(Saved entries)
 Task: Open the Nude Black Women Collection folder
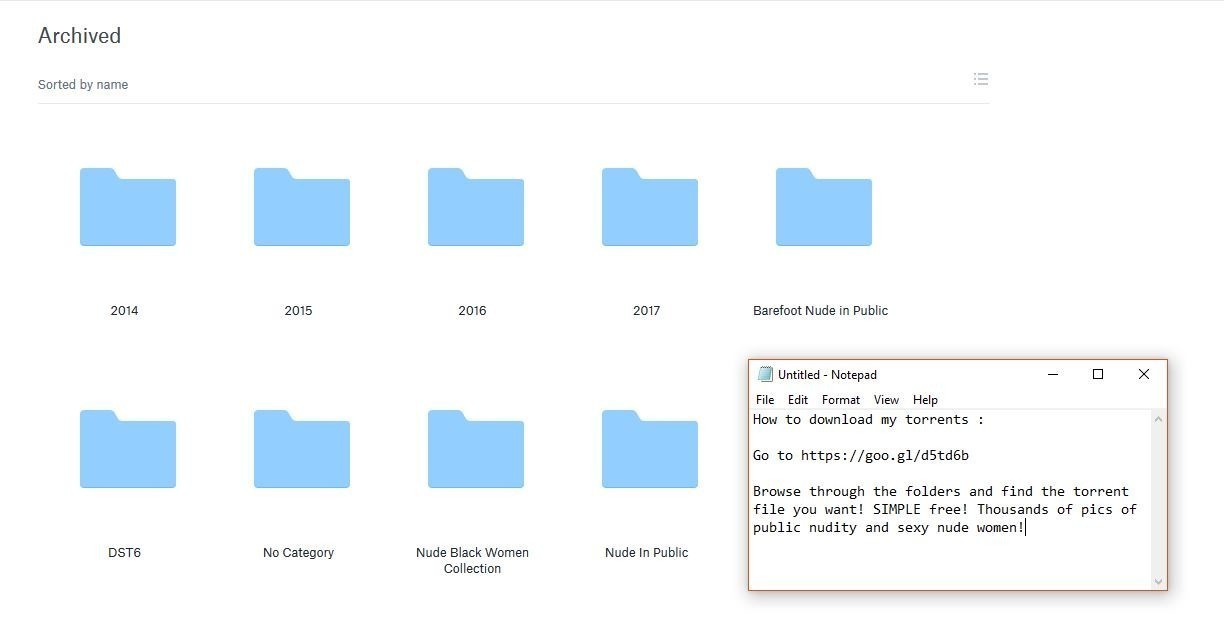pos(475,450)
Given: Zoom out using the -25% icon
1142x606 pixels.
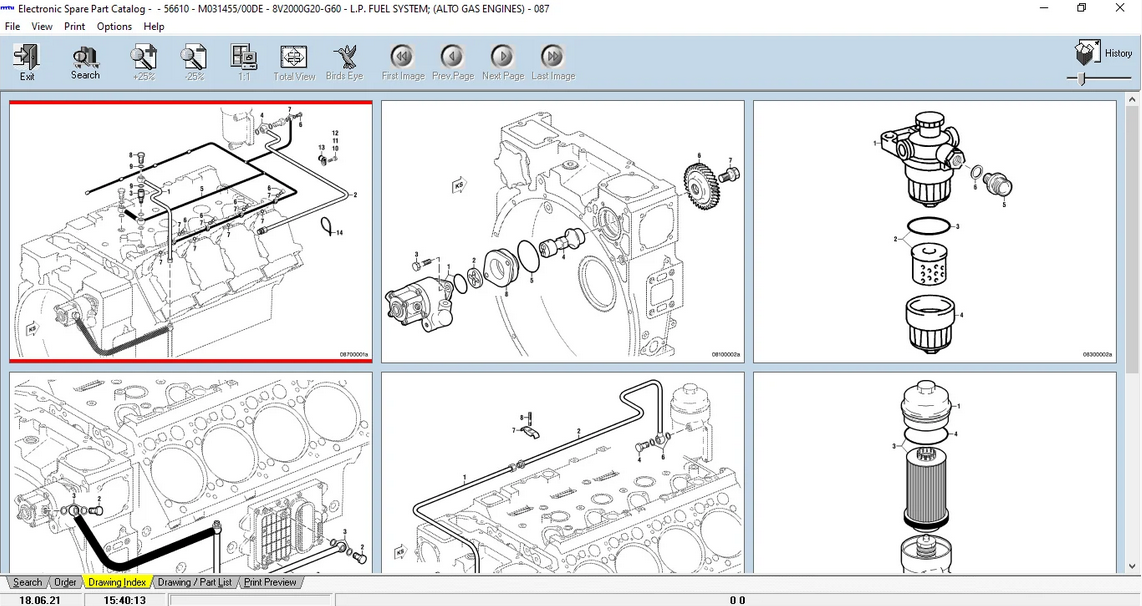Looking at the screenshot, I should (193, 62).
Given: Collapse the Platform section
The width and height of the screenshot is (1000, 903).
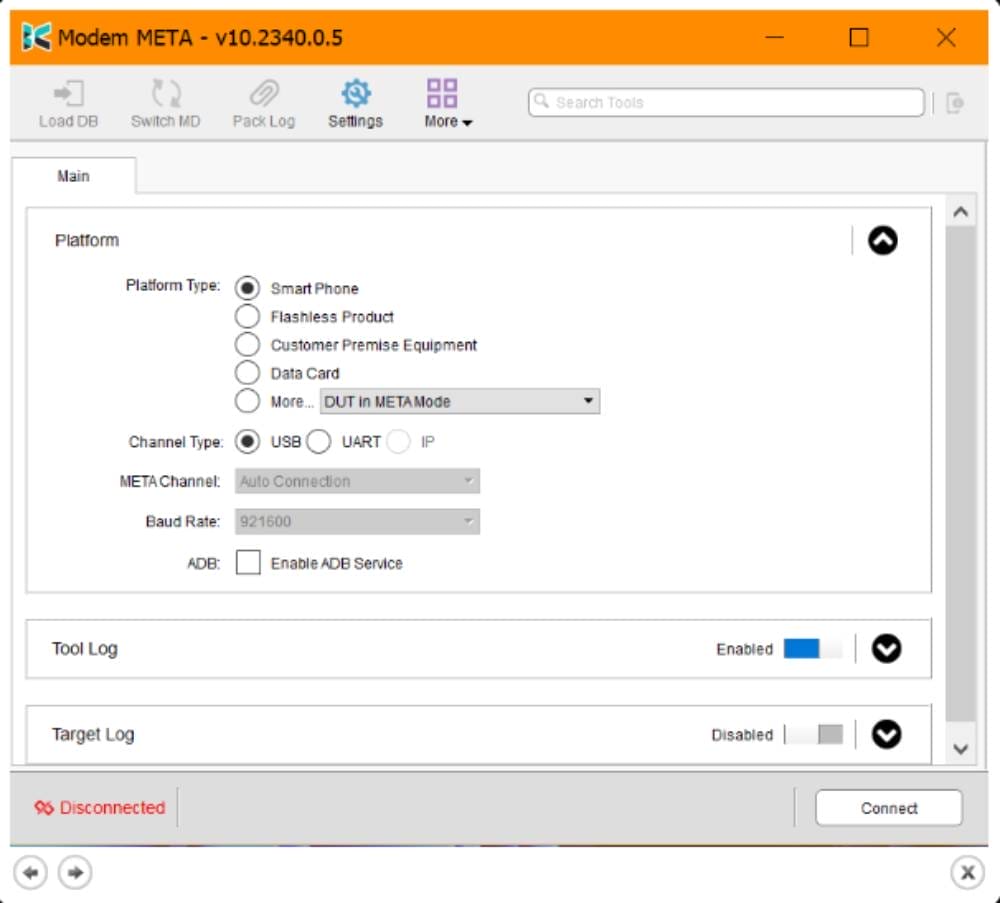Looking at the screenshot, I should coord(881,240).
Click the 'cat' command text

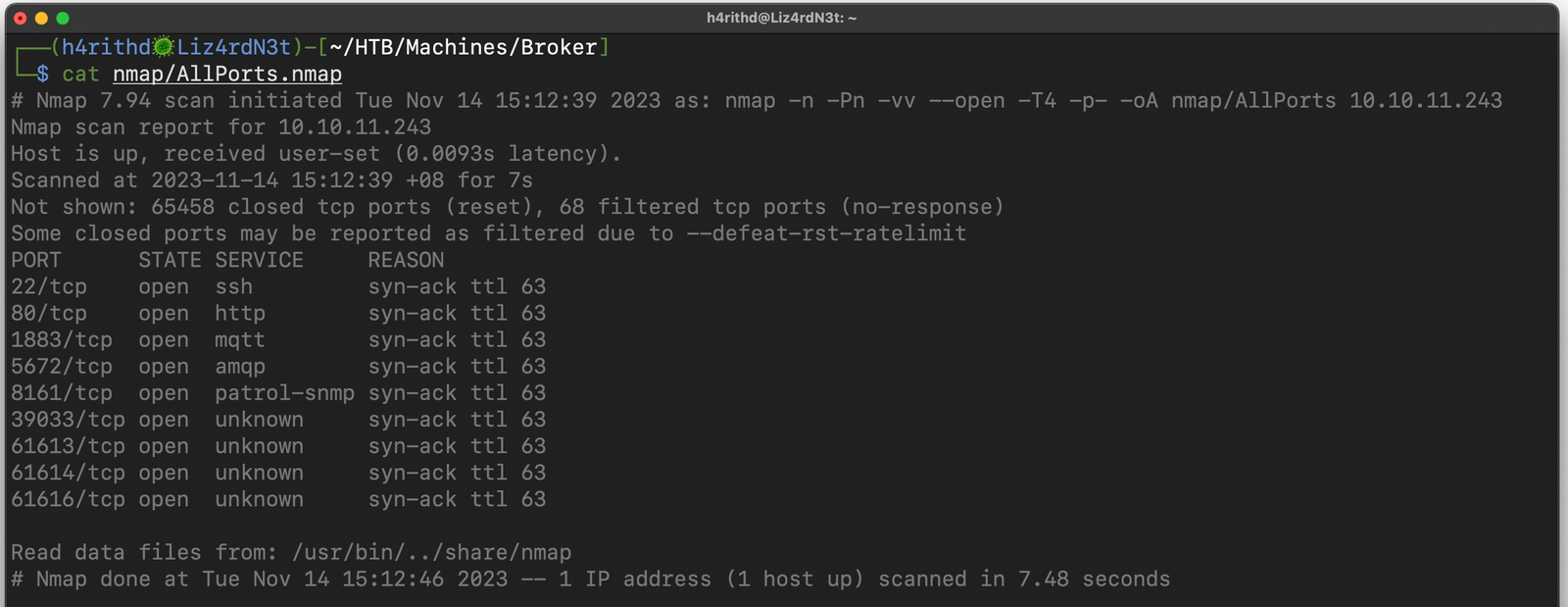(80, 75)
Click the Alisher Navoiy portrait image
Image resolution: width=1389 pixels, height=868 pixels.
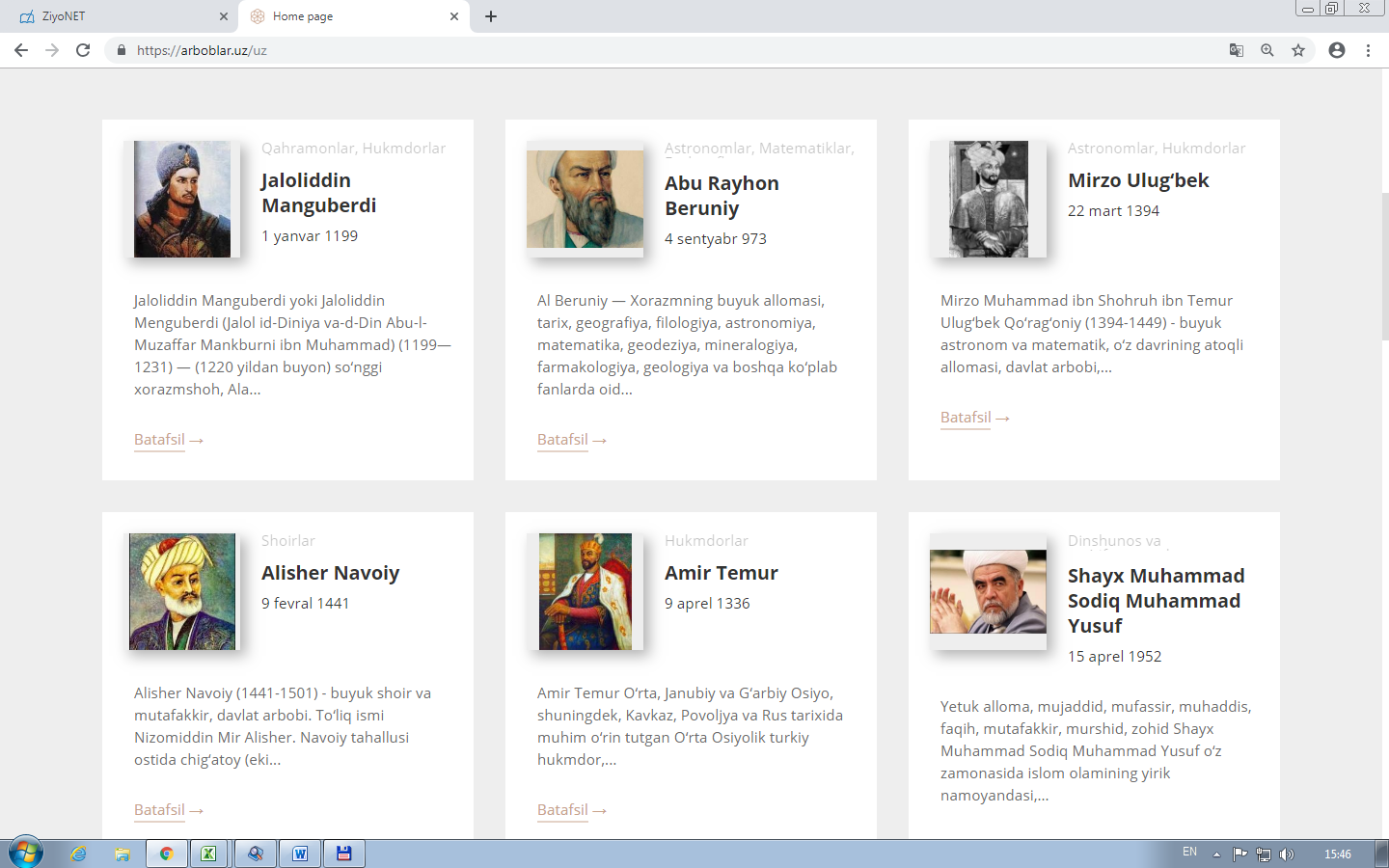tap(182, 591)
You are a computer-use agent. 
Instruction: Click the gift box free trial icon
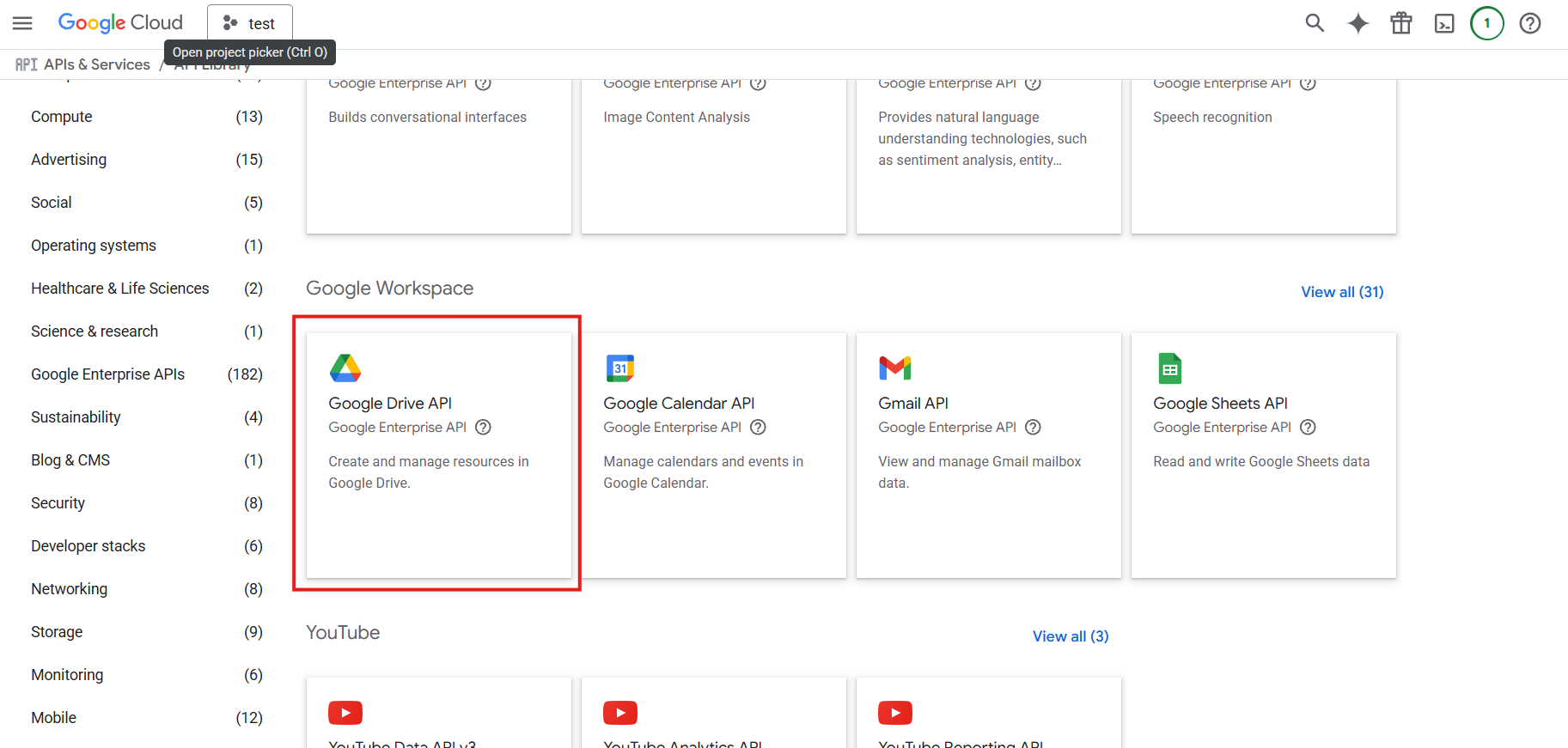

- _WHAT IS EXPECTED_: Print the entries again exactly as they appear above. Do not print the pictures.

- _EXERCISE RESULT_:
 Task: Open the Nude Black Women Collection folder
pos(475,450)
Given: Zoom out using the -25% icon
1142x606 pixels.
Looking at the screenshot, I should (193, 62).
Given: Collapse the Platform section
The width and height of the screenshot is (1000, 903).
Looking at the screenshot, I should coord(881,240).
Click the 'cat' command text

(80, 75)
Click the Alisher Navoiy portrait image
Image resolution: width=1389 pixels, height=868 pixels.
tap(182, 591)
You are a computer-use agent. 
Instruction: Click the gift box free trial icon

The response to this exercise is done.